**Pixel coordinate grounding data**

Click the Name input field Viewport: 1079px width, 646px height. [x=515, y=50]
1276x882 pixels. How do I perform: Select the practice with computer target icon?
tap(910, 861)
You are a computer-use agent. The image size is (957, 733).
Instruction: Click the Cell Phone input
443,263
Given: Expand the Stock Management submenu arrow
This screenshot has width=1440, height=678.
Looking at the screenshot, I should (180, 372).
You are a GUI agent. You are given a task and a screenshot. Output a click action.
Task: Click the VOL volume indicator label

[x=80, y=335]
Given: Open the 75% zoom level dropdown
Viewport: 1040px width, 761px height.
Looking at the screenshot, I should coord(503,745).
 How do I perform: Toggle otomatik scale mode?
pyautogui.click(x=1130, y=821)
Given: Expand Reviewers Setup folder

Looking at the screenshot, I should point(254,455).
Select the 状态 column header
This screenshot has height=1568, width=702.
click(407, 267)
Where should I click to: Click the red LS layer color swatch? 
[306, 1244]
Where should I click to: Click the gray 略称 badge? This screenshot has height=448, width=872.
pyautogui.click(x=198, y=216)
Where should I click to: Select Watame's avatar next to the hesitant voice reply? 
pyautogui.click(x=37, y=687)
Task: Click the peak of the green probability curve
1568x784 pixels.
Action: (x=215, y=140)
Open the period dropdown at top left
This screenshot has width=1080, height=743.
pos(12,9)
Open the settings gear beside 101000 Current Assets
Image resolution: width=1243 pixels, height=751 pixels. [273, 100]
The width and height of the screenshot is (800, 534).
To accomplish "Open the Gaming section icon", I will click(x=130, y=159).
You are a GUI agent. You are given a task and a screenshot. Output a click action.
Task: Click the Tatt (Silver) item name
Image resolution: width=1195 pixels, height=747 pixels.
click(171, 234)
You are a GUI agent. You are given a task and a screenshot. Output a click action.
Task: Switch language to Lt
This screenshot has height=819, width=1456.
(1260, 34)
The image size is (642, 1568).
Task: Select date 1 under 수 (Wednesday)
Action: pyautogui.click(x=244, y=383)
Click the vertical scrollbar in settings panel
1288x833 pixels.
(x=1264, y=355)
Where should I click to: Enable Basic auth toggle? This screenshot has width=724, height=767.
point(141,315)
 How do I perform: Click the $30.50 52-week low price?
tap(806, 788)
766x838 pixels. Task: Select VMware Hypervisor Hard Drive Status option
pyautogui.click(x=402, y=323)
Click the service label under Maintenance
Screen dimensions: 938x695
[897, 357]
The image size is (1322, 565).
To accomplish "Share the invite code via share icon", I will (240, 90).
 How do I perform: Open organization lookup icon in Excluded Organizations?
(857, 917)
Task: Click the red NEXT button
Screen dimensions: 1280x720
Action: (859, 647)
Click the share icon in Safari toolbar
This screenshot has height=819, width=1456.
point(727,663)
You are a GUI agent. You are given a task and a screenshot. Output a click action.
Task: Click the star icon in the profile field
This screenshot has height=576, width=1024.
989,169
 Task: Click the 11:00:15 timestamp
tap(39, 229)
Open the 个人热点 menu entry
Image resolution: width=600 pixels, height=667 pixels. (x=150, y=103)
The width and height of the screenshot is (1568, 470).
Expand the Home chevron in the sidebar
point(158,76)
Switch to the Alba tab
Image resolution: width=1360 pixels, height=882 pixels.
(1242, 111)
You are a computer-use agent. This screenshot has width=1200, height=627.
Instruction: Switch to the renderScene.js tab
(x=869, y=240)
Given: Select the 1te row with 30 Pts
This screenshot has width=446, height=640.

**Directions for this task**
Up to and including the line with "Given: Open the 75% zoom level dropdown", please return the records exactly, beginning from their first line.

**Your response**
Click the Name input field Viewport: 1079px width, 646px height. [x=515, y=50]
1276x882 pixels. How do I perform: Select the practice with computer target icon?
tap(910, 861)
You are a computer-use agent. The image size is (957, 733).
Instruction: Click the Cell Phone input
443,263
Given: Expand the Stock Management submenu arrow
This screenshot has width=1440, height=678.
Looking at the screenshot, I should (180, 372).
You are a GUI agent. You are given a task and a screenshot. Output a click action.
Task: Click the VOL volume indicator label

[x=80, y=335]
Given: Open the 75% zoom level dropdown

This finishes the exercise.